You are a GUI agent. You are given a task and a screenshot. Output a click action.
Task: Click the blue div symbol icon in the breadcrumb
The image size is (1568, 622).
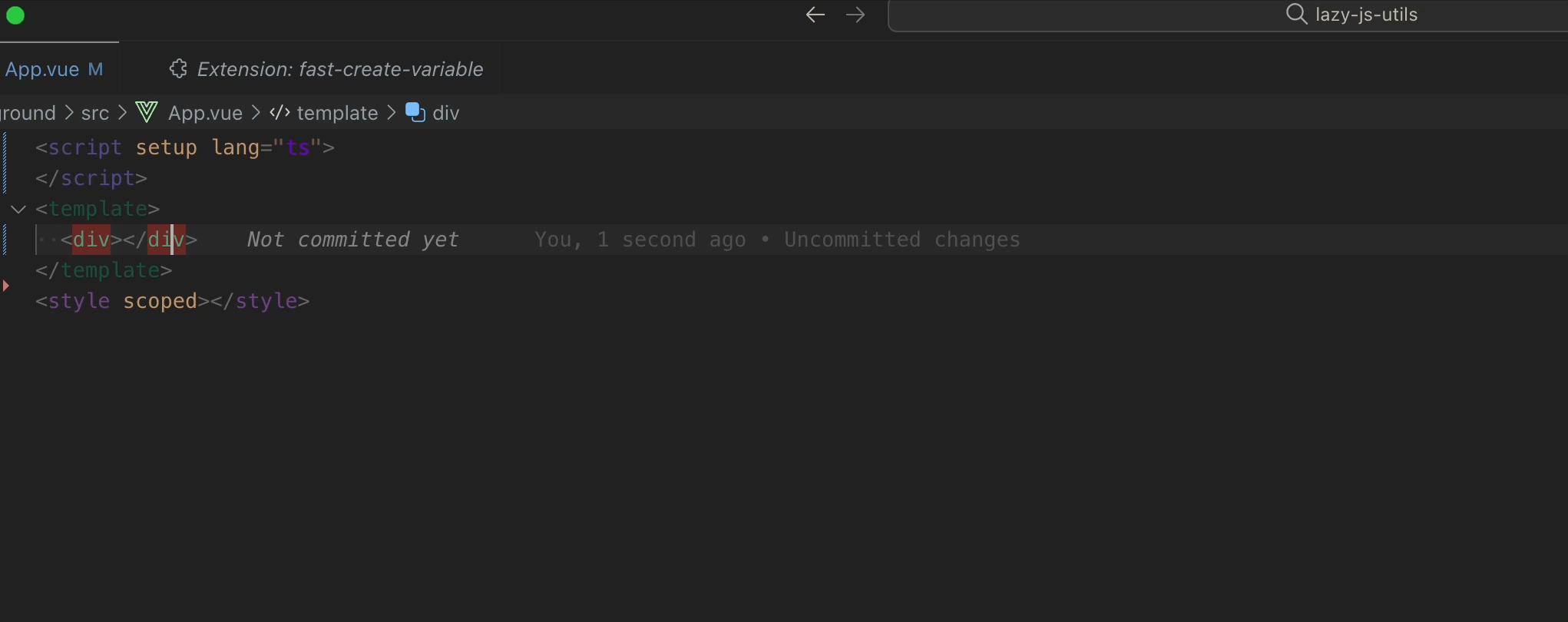[x=415, y=113]
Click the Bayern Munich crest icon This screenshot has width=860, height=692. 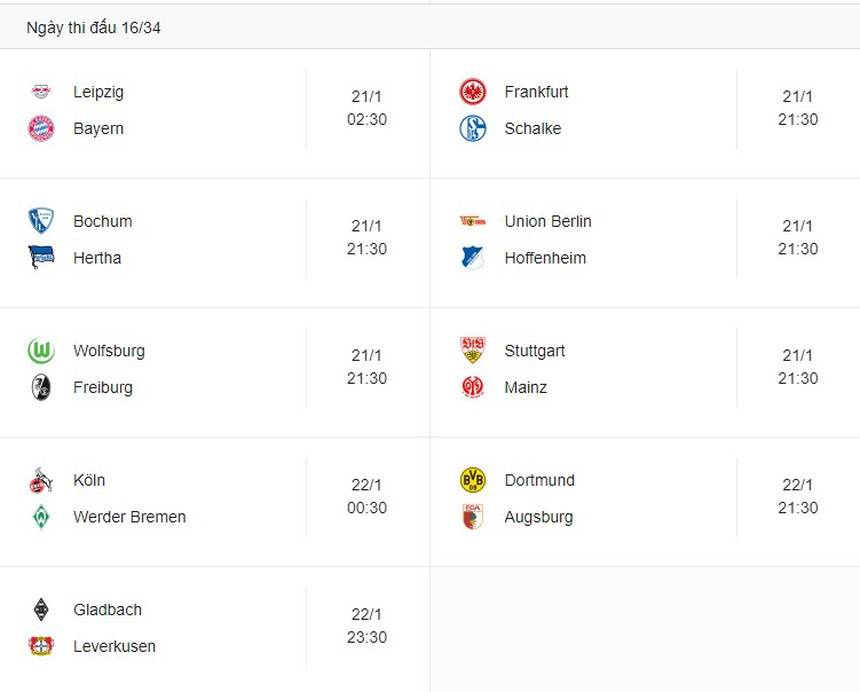tap(41, 129)
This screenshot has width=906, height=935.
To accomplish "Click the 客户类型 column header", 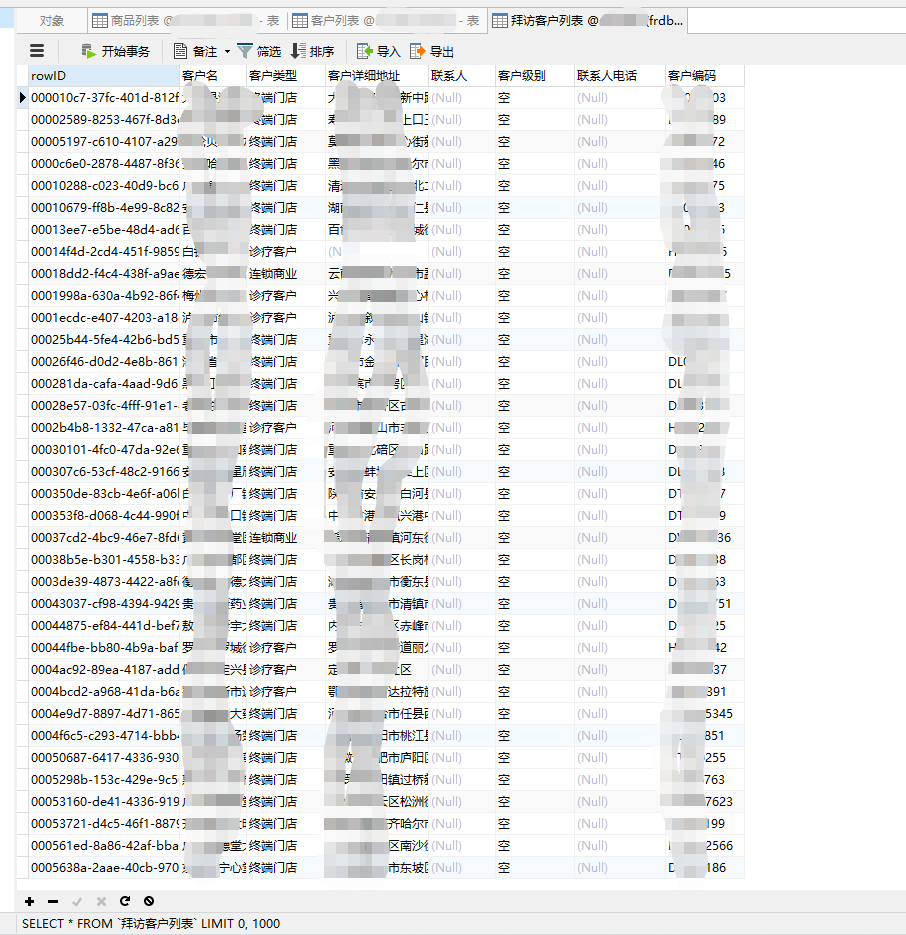I will tap(273, 76).
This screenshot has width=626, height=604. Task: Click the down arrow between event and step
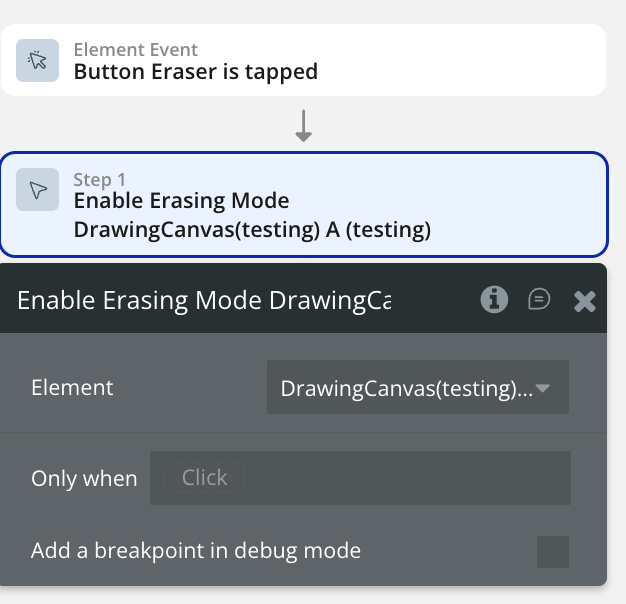pos(304,124)
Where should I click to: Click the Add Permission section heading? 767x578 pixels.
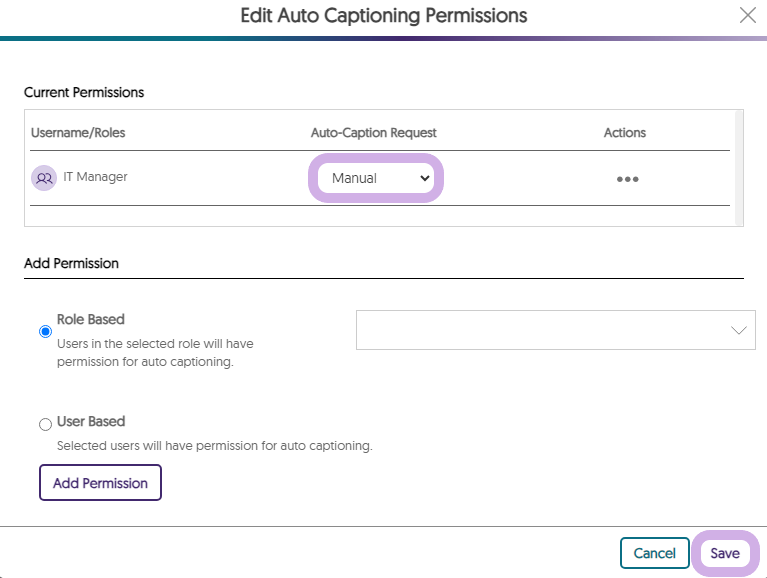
+===+
EXERCISE DIRECTIONS | Starting with the line that contains "This screenshot has width=626, height=604.", repeat each line exactly through the last line of the data above, and nothing more; the pictures stay out.

PROBLEM SOLUTION |
This screenshot has width=626, height=604. Task: Click the down arrow between event and step
pos(304,124)
Where should I click to: Click the Add Permission section heading? 767x578 pixels.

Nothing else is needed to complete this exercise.